▶ _Brano estratto_:
Immaginiamo un re di un grande regno del Mediterraneo in cui la natura fruttifica in abbondanza, la bellezza è spudorata e il tempo scorre lento. Un re che gode di questo splendore nelle sue regge sontuose, dai salotti preziosi e dai giardini immensi, con parchi vastissimi per la caccia e piccoli ninfei in cui riposare. Immaginiamo che questo re si veda invadere il suo stato repentinamente. La sua reazione, di fronte all’incombenza del nuovo, non sarà quella di fronteggiare l’avanzata nemica, ma di allontanarsi.

Siamo alla fine del Settecento: la Rivoluzione Francese, che aveva sconvolto l’Europa, aveva messo in crisi il vecchio ordine delle cose e l’idea della monarchia assoluta, tutto ciò che da sempre era ritenuto eterno, sembrò vacillare. Un homo novus, Napoleone, trionfava in tutta Europa in nome della Francia. Roma era stata da poco presa dalle truppe francesi, le quali avevano istituito la Repubblica Romana cacciando il pontefice Pio VI. In poco tempo anche Napoli fu minacciata e, nel 1799, fu fondata la Repubblica Partenopea.

C’è sicuramente paura nella decisione di Ferdinando IV di Borbone di fuggire da Napoli a Palermo, ma anche un poco di sdegno. La Casina Cinese, che sceglie come sua dimora d’esilio, rappresenta il disinteresse verso la storia, un baluardo di spensieratezza di fronte alla modernità che avanza.

Un luogo d’evasione

Una volta in Sicilia e alla ricerca di una dimora reale, Ferdinando si interessò alla zona verde a nord di Palermo, la Piana dei Colli, dove un secolo prima era avvenuta la fioritura di grandi ville auliche ad opera della nuova aristocrazia di toga. Aveva bisogno di un luogo di svago adatto alla villeggiatura della famiglia e soprattutto di un vasto territorio destinato alla caccia.
Così quando vide una piccola villetta in stile cinese, Villa delle Campanelle, così chiamata per una miriade di campanellini metallici che ne ornavano il prospetto e la recinzione e tintinnavano a ogni spirare di vento, ne fu immediatamente attratto. Il proprietario, Giuseppe Maria Lombardo e Lucchese, barone della Scala e dei Manchi del Belice, benché l’avesse costruita da poco, tentava faticosamente di venderla. Questa casina, così improbabile e bizzarra fu eletta sua sede d’evasione. I nobili proprietari delle ville intorno, e suoi futuri vicini, per ingraziarsi il re donarono “spontaneamente” parti delle loro terre, che tutte insieme avrebbero poi costituito il parco della nuova villa reale: nacque così il Parco della Favorita.

(Voci di dati estratte)
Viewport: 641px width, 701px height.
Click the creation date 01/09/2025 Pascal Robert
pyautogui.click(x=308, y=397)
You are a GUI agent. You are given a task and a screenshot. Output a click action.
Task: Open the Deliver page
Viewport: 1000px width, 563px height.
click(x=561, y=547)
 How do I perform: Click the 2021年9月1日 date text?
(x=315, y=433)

▶ _Compiti da svolgere_:
1 – Stabilisci se ciascuna affermazione concorda con il brano sulla Casina Cinese. Rispondi sì o no e cita le parole del brano che decidono. (a) Ferdinando IV di Borbone fuggì da Napoli a Palermo. (b) Il barone della Scala aveva costruito la Villa delle Campanelle molti anni prima di venderla. (c) La Repubblica Partenopea fu fondata nel 1799.
2 – Riporta senza modifiche la parte del brano sulla Casina Cinese che comincia con "Immaginiamo un re" e prosegue fino a "ma di allontanarsi.".
L'elenco è materiale a parte, distinto dal brano.

▶ _Risultati per compito_:
1 –
(a) Sì: «la decisione di Ferdinando IV di Borbone di fuggire da Napoli a Palermo».
(b) No: «benché l’avesse costruita da poco».
(c) Sì: «nel 1799, fu fondata la Repubblica Partenopea».

2 –
Immaginiamo un re di un grande regno del Mediterraneo in cui la natura fruttifica in abbondanza, la bellezza è spudorata e il tempo scorre lento. Un re che gode di questo splendore nelle sue regge sontuose, dai salotti preziosi e dai giardini immensi, con parchi vastissimi per la caccia e piccoli ninfei in cui riposare. Immaginiamo che questo re si veda invadere il suo stato repentinamente. La sua reazione, di fronte all’incombenza del nuovo, non sarà quella di fronteggiare l’avanzata nemica, ma di allontanarsi.